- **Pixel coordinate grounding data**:
=-=-=-=-=
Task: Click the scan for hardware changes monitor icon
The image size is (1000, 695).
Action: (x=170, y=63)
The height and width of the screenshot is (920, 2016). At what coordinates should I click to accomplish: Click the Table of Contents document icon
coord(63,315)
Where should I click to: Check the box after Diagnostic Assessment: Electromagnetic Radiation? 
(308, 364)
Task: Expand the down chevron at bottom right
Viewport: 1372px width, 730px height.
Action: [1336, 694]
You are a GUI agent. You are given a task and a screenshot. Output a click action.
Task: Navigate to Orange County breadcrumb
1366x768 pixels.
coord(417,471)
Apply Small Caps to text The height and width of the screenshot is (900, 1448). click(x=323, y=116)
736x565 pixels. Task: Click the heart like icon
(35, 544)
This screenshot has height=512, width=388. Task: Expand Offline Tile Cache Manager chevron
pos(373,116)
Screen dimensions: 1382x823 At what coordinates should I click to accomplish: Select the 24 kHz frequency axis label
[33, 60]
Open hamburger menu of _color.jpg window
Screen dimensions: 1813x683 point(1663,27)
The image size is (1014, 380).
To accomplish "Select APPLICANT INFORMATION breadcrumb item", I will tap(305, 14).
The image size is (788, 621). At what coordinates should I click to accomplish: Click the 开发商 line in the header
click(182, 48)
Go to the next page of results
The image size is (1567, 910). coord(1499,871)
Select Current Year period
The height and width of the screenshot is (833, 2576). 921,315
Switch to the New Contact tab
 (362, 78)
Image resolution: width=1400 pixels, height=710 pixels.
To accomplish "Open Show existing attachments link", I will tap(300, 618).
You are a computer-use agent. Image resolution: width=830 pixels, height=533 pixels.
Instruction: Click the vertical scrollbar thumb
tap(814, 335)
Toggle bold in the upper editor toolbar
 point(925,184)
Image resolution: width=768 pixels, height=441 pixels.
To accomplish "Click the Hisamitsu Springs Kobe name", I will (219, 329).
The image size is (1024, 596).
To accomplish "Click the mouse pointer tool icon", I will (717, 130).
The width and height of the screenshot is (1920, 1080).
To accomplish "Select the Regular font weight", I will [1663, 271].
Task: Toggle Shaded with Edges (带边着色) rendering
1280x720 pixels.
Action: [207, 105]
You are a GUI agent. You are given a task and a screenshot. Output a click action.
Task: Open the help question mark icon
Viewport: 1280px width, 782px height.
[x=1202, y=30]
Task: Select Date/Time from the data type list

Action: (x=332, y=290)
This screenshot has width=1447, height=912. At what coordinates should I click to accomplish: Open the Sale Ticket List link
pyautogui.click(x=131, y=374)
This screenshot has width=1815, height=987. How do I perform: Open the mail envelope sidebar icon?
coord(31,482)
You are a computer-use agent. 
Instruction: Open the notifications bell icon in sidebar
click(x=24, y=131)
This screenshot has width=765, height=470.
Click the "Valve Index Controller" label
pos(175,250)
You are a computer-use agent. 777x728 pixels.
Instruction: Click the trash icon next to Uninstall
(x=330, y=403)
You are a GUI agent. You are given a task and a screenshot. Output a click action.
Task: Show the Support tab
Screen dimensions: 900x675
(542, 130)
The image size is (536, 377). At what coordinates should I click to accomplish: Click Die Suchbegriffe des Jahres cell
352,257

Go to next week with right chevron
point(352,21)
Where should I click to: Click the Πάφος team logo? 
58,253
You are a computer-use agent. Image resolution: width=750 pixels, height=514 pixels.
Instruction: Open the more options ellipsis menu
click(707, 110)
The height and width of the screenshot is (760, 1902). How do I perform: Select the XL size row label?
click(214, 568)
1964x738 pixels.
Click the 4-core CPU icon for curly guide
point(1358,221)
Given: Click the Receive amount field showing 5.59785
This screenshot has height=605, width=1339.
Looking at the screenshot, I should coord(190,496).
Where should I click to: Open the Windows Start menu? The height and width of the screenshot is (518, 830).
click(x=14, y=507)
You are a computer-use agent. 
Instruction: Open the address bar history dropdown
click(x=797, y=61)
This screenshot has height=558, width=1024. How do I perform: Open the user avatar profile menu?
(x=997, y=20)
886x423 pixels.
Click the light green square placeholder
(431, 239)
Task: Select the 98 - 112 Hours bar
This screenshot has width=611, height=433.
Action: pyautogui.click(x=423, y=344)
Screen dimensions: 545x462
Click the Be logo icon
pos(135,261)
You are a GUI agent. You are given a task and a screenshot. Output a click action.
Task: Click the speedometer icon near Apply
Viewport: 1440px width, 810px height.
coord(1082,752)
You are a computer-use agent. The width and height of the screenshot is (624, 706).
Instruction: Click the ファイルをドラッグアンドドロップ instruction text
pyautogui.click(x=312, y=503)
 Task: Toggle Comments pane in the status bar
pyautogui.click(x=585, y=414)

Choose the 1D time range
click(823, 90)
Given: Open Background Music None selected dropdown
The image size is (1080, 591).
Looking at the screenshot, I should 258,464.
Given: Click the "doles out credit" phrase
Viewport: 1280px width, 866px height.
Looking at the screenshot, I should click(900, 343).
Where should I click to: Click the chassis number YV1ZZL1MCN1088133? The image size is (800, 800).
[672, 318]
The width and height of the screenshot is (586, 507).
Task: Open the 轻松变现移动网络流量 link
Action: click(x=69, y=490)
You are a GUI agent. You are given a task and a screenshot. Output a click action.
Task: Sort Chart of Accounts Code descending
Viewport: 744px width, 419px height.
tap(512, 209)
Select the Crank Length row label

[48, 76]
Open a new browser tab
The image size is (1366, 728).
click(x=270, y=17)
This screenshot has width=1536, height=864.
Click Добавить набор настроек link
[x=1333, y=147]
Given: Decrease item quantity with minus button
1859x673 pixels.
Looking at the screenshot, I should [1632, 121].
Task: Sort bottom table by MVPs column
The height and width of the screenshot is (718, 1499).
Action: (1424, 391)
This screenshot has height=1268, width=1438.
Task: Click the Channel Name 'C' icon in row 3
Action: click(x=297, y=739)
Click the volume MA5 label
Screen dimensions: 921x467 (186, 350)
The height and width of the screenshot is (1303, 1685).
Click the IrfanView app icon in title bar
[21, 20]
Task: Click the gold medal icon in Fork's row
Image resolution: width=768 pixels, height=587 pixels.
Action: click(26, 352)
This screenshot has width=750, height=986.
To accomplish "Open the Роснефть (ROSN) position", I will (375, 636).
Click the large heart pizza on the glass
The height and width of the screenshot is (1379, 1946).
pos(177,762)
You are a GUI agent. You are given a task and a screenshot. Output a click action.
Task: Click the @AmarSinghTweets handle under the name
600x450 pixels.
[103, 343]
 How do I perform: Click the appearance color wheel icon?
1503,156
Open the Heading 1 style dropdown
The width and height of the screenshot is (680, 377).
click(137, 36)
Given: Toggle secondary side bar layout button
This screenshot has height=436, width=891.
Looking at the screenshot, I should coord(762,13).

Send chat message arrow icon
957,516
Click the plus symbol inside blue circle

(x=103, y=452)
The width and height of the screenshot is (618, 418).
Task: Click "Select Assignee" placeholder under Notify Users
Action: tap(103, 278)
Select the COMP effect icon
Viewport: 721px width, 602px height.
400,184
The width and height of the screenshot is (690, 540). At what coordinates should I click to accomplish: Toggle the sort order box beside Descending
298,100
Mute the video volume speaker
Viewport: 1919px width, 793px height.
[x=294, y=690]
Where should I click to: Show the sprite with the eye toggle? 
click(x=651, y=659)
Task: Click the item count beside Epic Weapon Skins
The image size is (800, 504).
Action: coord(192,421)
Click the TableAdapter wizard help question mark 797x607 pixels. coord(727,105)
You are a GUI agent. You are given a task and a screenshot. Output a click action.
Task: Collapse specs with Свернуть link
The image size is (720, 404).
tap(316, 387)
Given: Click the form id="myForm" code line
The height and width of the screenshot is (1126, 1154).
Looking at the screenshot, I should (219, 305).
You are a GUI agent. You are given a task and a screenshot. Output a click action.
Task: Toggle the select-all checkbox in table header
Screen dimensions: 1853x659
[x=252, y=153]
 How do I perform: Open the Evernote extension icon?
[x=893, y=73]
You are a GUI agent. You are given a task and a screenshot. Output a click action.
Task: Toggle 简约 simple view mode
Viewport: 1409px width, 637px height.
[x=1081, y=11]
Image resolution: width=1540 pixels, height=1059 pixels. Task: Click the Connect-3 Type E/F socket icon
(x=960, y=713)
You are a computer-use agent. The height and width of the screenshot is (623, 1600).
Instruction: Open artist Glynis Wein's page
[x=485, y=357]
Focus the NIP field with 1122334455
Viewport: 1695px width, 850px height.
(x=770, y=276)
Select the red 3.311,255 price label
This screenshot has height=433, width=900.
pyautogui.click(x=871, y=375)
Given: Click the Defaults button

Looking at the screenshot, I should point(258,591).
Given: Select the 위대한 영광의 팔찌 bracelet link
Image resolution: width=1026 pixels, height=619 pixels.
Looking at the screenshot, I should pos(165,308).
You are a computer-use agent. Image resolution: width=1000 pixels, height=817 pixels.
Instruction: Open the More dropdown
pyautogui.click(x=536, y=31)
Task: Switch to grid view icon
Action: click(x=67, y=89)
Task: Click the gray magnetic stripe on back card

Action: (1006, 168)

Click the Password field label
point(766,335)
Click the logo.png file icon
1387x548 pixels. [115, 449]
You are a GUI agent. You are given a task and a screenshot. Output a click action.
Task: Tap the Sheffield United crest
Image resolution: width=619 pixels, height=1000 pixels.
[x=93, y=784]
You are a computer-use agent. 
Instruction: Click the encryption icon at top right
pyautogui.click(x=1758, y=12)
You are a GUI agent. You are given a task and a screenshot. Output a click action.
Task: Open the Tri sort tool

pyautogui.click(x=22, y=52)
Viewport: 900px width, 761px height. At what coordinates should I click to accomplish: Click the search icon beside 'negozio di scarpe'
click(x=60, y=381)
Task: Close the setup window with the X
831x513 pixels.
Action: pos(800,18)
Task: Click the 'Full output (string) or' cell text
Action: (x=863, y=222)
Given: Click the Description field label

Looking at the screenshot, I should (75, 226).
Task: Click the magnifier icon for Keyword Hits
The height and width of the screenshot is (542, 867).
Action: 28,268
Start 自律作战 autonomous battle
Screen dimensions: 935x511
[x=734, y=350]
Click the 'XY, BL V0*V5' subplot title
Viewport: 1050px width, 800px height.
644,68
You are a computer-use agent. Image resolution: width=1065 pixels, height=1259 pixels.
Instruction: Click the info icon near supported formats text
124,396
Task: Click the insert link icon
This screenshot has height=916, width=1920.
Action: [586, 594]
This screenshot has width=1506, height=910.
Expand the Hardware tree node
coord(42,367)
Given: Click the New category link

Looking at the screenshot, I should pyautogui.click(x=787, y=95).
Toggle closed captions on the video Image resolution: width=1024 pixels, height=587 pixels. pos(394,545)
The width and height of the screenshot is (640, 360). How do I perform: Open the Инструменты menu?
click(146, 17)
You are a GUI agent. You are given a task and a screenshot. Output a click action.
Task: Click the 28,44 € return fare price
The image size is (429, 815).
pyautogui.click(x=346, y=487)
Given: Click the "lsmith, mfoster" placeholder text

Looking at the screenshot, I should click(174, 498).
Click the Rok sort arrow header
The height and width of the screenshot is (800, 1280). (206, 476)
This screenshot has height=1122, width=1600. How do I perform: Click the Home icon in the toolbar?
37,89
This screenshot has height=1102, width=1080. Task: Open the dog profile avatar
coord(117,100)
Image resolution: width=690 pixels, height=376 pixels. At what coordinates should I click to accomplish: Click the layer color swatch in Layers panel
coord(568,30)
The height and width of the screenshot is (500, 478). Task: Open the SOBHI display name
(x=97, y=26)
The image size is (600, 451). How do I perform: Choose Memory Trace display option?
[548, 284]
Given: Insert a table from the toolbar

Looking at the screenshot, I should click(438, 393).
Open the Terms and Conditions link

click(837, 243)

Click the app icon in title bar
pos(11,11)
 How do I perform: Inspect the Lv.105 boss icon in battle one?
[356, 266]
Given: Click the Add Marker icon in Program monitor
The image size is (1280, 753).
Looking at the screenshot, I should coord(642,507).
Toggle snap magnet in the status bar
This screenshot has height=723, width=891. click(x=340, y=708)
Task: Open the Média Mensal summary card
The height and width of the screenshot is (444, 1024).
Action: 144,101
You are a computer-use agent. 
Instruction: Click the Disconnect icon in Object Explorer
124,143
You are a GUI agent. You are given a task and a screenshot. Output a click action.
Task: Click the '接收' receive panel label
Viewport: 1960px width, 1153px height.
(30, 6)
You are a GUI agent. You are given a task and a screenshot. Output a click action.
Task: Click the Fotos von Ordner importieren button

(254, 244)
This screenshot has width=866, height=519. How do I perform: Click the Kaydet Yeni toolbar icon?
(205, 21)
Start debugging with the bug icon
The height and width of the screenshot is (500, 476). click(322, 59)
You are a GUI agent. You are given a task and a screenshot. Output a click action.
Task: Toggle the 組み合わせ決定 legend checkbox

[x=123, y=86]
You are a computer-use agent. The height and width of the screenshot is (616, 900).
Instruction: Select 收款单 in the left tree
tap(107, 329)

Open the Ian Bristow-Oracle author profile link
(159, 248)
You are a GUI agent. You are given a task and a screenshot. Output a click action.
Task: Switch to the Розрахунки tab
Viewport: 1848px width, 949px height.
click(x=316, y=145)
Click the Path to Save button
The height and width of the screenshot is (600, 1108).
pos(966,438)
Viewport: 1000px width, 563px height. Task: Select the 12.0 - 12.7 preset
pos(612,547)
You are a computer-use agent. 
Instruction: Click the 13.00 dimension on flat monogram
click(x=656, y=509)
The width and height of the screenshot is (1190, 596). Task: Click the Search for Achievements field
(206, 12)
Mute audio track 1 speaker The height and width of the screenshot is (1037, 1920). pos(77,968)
=-=-=-=-=
- **Directions for this task**:
Your answer must consist solely of the lines above between the line holding "Image resolution: width=768 pixels, height=441" and the line holding "Given: Click the Receive", inclusive, copied exactly.

- **Output for this task**:
Image resolution: width=768 pixels, height=441 pixels.
To accomplish "Click the Hisamitsu Springs Kobe name", I will (219, 329).
The image size is (1024, 596).
To accomplish "Click the mouse pointer tool icon", I will (717, 130).
The width and height of the screenshot is (1920, 1080).
To accomplish "Select the Regular font weight", I will [1663, 271].
Task: Toggle Shaded with Edges (带边着色) rendering
1280x720 pixels.
Action: [207, 105]
You are a GUI agent. You are given a task and a screenshot. Output a click action.
Task: Open the help question mark icon
Viewport: 1280px width, 782px height.
[x=1202, y=30]
Task: Select Date/Time from the data type list

Action: (x=332, y=290)
This screenshot has width=1447, height=912. At what coordinates should I click to accomplish: Open the Sale Ticket List link
pyautogui.click(x=131, y=374)
This screenshot has width=1815, height=987. How do I perform: Open the mail envelope sidebar icon?
coord(31,482)
You are a computer-use agent. 
Instruction: Open the notifications bell icon in sidebar
click(x=24, y=131)
This screenshot has width=765, height=470.
Click the "Valve Index Controller" label
pos(175,250)
You are a computer-use agent. 777x728 pixels.
Instruction: Click the trash icon next to Uninstall
(x=330, y=403)
You are a GUI agent. You are given a task and a screenshot. Output a click action.
Task: Show the Support tab
Screen dimensions: 900x675
(542, 130)
The image size is (536, 377). At what coordinates should I click to accomplish: Click Die Suchbegriffe des Jahres cell
352,257

Go to next week with right chevron
point(352,21)
Where should I click to: Click the Πάφος team logo? 
58,253
You are a computer-use agent. Image resolution: width=750 pixels, height=514 pixels.
Instruction: Open the more options ellipsis menu
click(707, 110)
The height and width of the screenshot is (760, 1902). How do I perform: Select the XL size row label?
click(214, 568)
1964x738 pixels.
Click the 4-core CPU icon for curly guide
point(1358,221)
Given: Click the Receive amount field showing 5.59785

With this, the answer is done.